Tim:  The change is that we moved from literally institutionalism that is it was a form it was a box it was a structure into family living in the Body of Christ the way it ought to be.  And so everything as we learned how to do this in the process is we began to look at a family, not a dysfunctional family which we’ve all come from, but a good powerful Biblical family model and then began to develop that

Sid: Wait a second, Katie you’re the wife of the pastor when he was in a traditional model, and now you’re the wife of Tim not the Pastor who is still functioning as the facilitative maybe. What is the difference in the man from what you see?

Tim:   The difference in the man is more peace in his heart because now he’s actually doing what he’s called to do and it is very much like being a coach.  He’s very much a coach; he’s very much a delegator and a teacher to teach others to do. It’s very much like and that’s why we just love grand-parenting because we don’t have to parent the grand children we can teach our children now how to raise grandchildren. And that’s why I just love the example of the family and even your introduction gives me goose bumps because that’s the real revelation that we’ve had that we’re no longer part of an institution where he’s got an institutional job where we’re really part of a family.

Sid: So Tim give me an idea of when do you normally meet, what day of the week?

Tim:  Well, what we…there’s a myriad of ways to do it…

Sid: Now I don’t want to know I don’t want to know the myriad way I want to know what you do.

Tim: What we do is we meet when we want to meet.

Sid: Oy vey come on now give me a break – well how do you pay the mortgage on the building?

Tim: I work and I pay the mortgage on my house.

Sid: So what do you do with the offering?

Tim:  We do what the Bible instructs us to do we give it to the poor, the needy, the widows and the fatherless, and help those.  We help those, go on mission trips we send people out the itinerants that come through and minister to us, and minister the word of God and go other places.

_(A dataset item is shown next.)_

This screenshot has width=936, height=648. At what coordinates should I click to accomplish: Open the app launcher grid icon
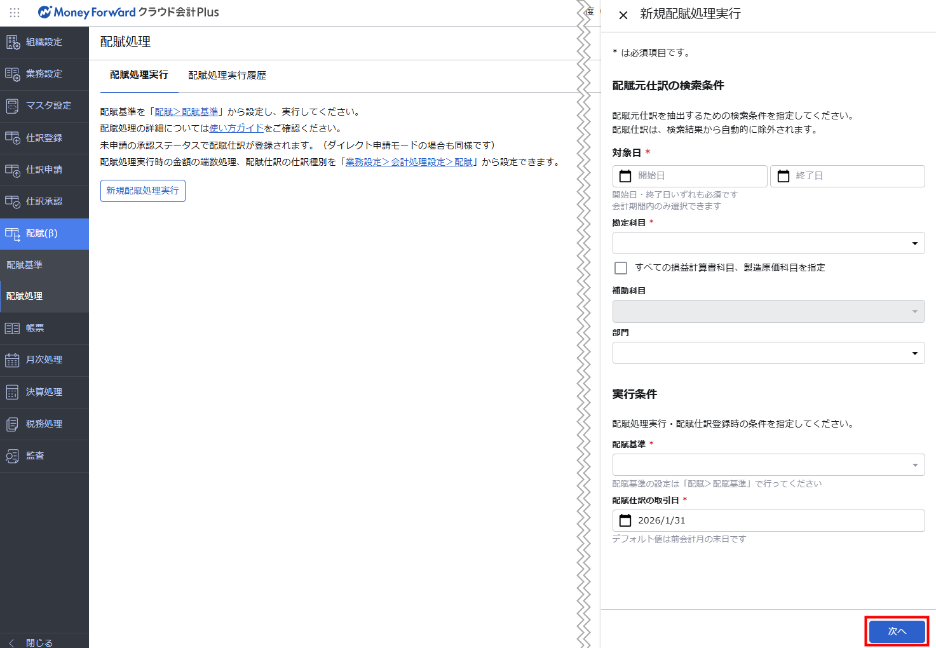15,12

Sid: What percentage of the people that attend your house congregation are workers as opposed to the best show in town spectators?

Tim: As Jim says in Mega Shift the traditional church the average is about 5% participation, 5% of the people that come on a Sunday morning actually participate and do something. In the house church it is 100% because 1st Corinthians 14:26 says “If anyone has a song, a hymn, anyone has a revelation and the rest of 1st Corinthians 14 talks about everybody participating.  So the expectation is that people who come need to bring something to do.  People will start singing a song, say listen I have a song can I share it?  If we don’t know it we listen, if we do know it we sing along.  People prophesy people exercise gifts; people pray for other people.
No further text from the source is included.